Spatial organization of ubiquitin ligase pathways orchestrates neuronal connectivity

Abstract

Recent studies have revealed that E3 ubiquitin ligases have essential functions in the establishment of neuronal circuits. Strikingly, a common emerging theme in these studies is that spatial organization of E3 ubiquitin ligases plays a critical role in the control of neuronal morphology and connectivity. E3 ubiquitin ligases localize to the nucleus, centrosome, Golgi apparatus, axon and dendrite cytoskeleton, and synapses in neurons. Localization of ubiquitin ligases within distinct subcellular compartments may facilitate neuronal responses to extrinsic cues and the ubiquitination of local substrates. Here, we review the functions of neuronal E3 ubiquitin ligases at distinct subcellular locales and explore how they regulate neuronal morphology and function in the nervous system.
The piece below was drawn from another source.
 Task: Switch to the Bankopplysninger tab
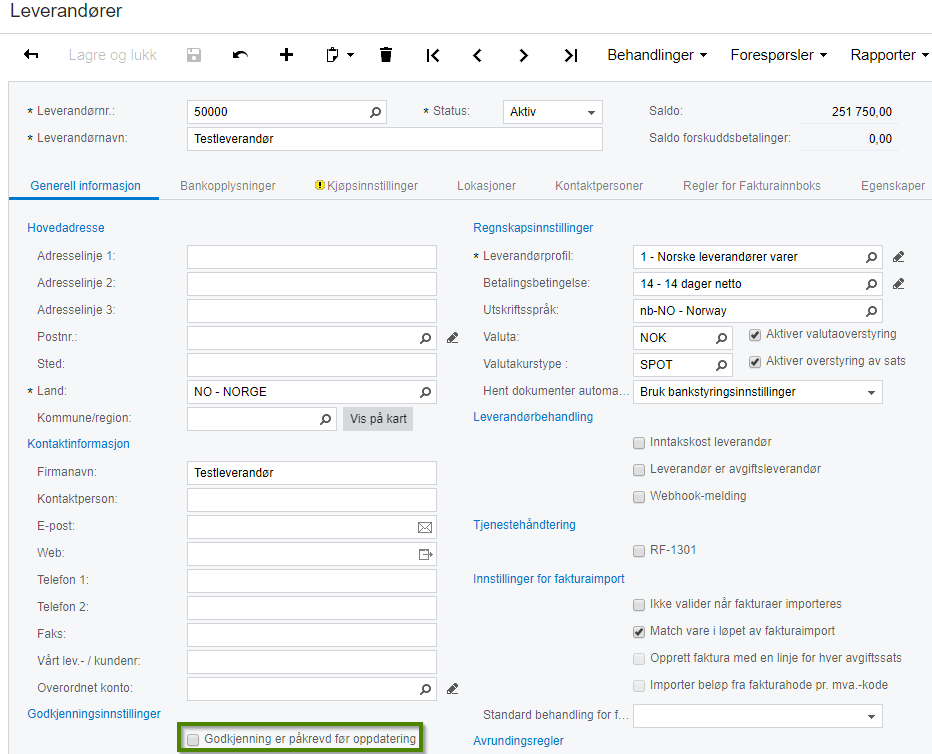[x=228, y=185]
Figure 1. RING and HECT domain E3 ubiquitin ligase complexes

SCF, SCF-like, and APC RING finger E3 ligases are structurally similar [11-14]. (a-b) The SCF (a) and SCF-like (b) E3 ubiquitin ligases contain a cullin protein (green), and variable RING finger (blue), adaptor (yellow), and substrate receptor proteins (red) [12-13]. (c) The APC contains the cullin-like scaffold protein Apc2 (green), RING finger protein Apc11 (blue), and substrate recognition protein Cdh1 or Cdc20 (red) [11, 14]. (d) HECT-domain E3 ubiquitin ligases (purple) are subdivided into the Nedd4, Herc, or other HECT protein families [15].
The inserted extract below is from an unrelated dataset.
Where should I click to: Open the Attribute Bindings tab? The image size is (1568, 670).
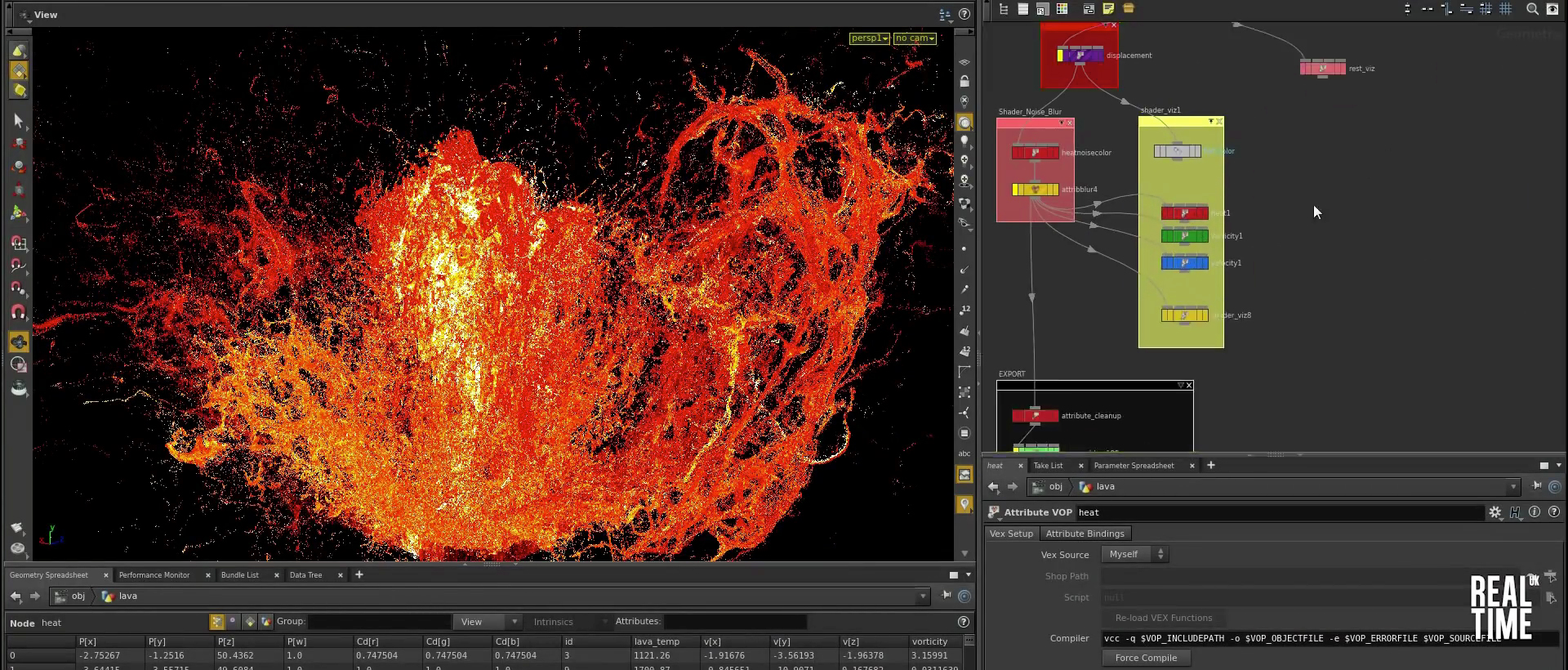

Figure 2. E3 ubiquitin ligases localized to distinct subcellular compartments control neuronal morphogenesis

E3 ubiquitin ligases operate in the nucleus, centrosome, Golgi apparatus, and axon and dendrite cytoskeleton in neurons. Nuclear Cdh1-APC regulates the abundance of SnoN, Id2, and Smurf1 [23, 25-26] in the control of axon growth and patterning, while centrosomal Cdc20-APC targets Id1 for degradation to promote dendrite growth and arborization [22]. A pool of Cdh1-APC may also function in the cytoplasm to regulate Smurf1 levels to inhibit axon growth [26]. Cul7^Fbxw8 localizes at the Golgi apparatus and induces the degradation of Grasp65 to regulate Golgi morphology and dendrite growth [40]. Smurf1 and Smurf2 operate locally at the axon to induce the degradation of Par6, RhoA, and Rap1B to regulate axon specification [45, 47]. The E3 ubiquitin ligase Nedd4 operates at the axon growth cone to ubiquitinate the proteins PTEN and Comm in the control of axon morphogenesis [48-50].
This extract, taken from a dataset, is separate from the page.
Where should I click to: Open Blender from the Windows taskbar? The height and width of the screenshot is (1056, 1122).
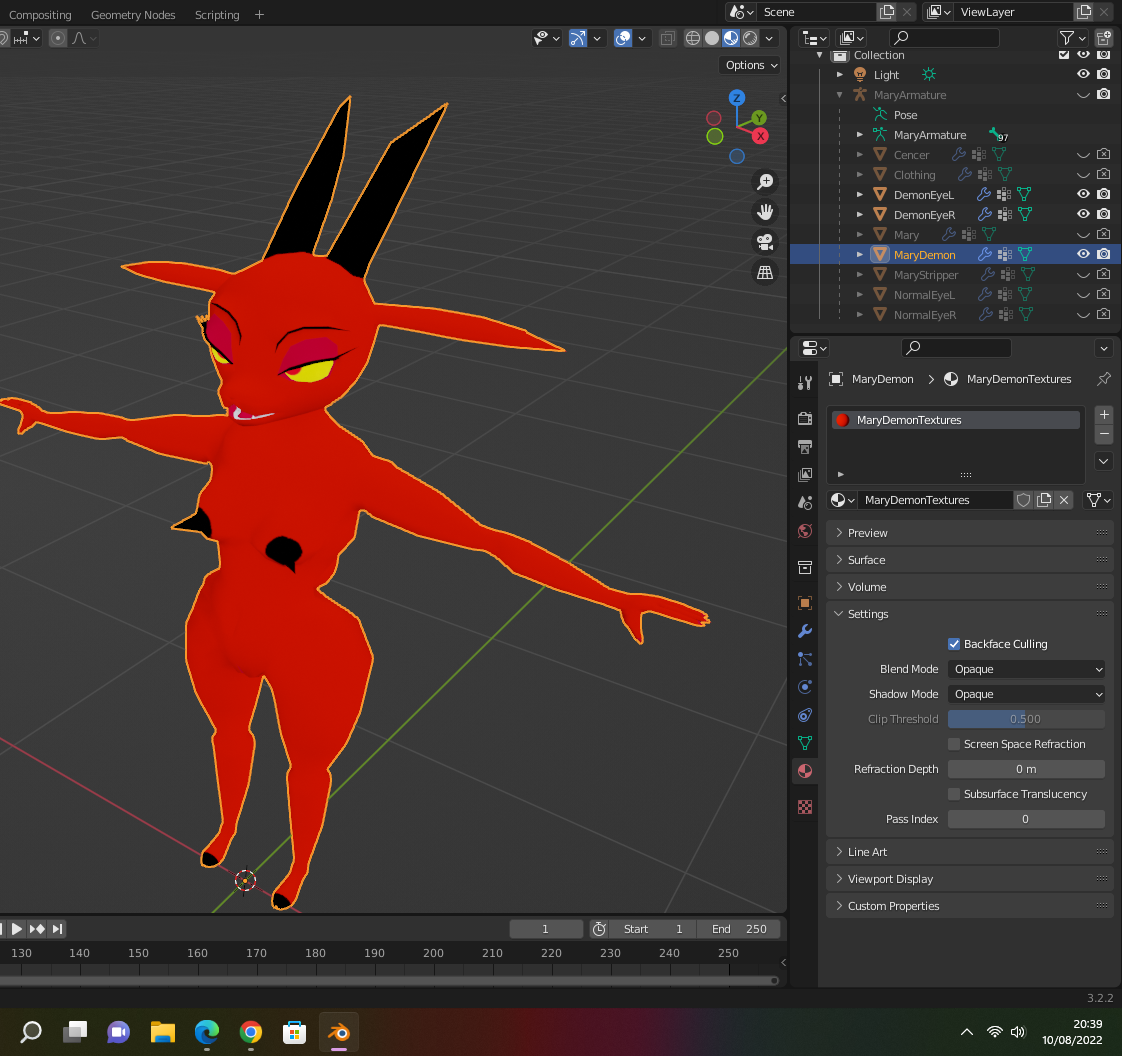[x=338, y=1032]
Figure 3. E3 ubiquitin ligases locally regulate synapse development and function

E3 ubiquitin ligases are localized to presynaptic sites (yellow) and postsynaptic sites (gray) to coordinate the wiring of neuronal circuits. In the presynaptic compartment, the E3 ubiquitin ligases APC and SCF^SCRAPPER ubiquitinates Liprin-α and Rim1, respectively, to regulate presynaptic morphology and neurotransmission [19-20, 67]. PHR downregulates the MAPKKK pathway [58, 61-62, 64], while SCF^FSN-1/Fbxo45 targets the kinase T10H9.2 and the active zone protein Munc13-1 [65, 68] for degradation to control presynaptic differentiation and function. The E3 ubiquitin ligase SCF^SEL10 is necessary for presynaptic elimination, but the substrate is unknown [66]. In the postsynaptic compartment, the E3 ubiquitin ligases Cdh1-APC, RNF167, and Nedd4-1 recognize AMPARs for ubiquitination [19-20, 70, 77, 80-81], and Cdh1-APC also regulates postsynaptic Liprin-α abundance [71]. The scaffold protein PSD95 is targeted by the E3 ubiquitin ligase Mdm2 [78], while retrotranslocated NMDARs are degraded by SCF^Fbx2 [75]. SCF^βTRCP controls levels of the GTPase SPAR [72]. The E3 ubiquitin ligase Ube3A recognizes the substrates Ephexin-5 and Arc to control synapse number and maturation [83-84]. In dendrites, SCF^LIN-23 controls the levels of BAR-1 and decreases GLR-1 abundance [74].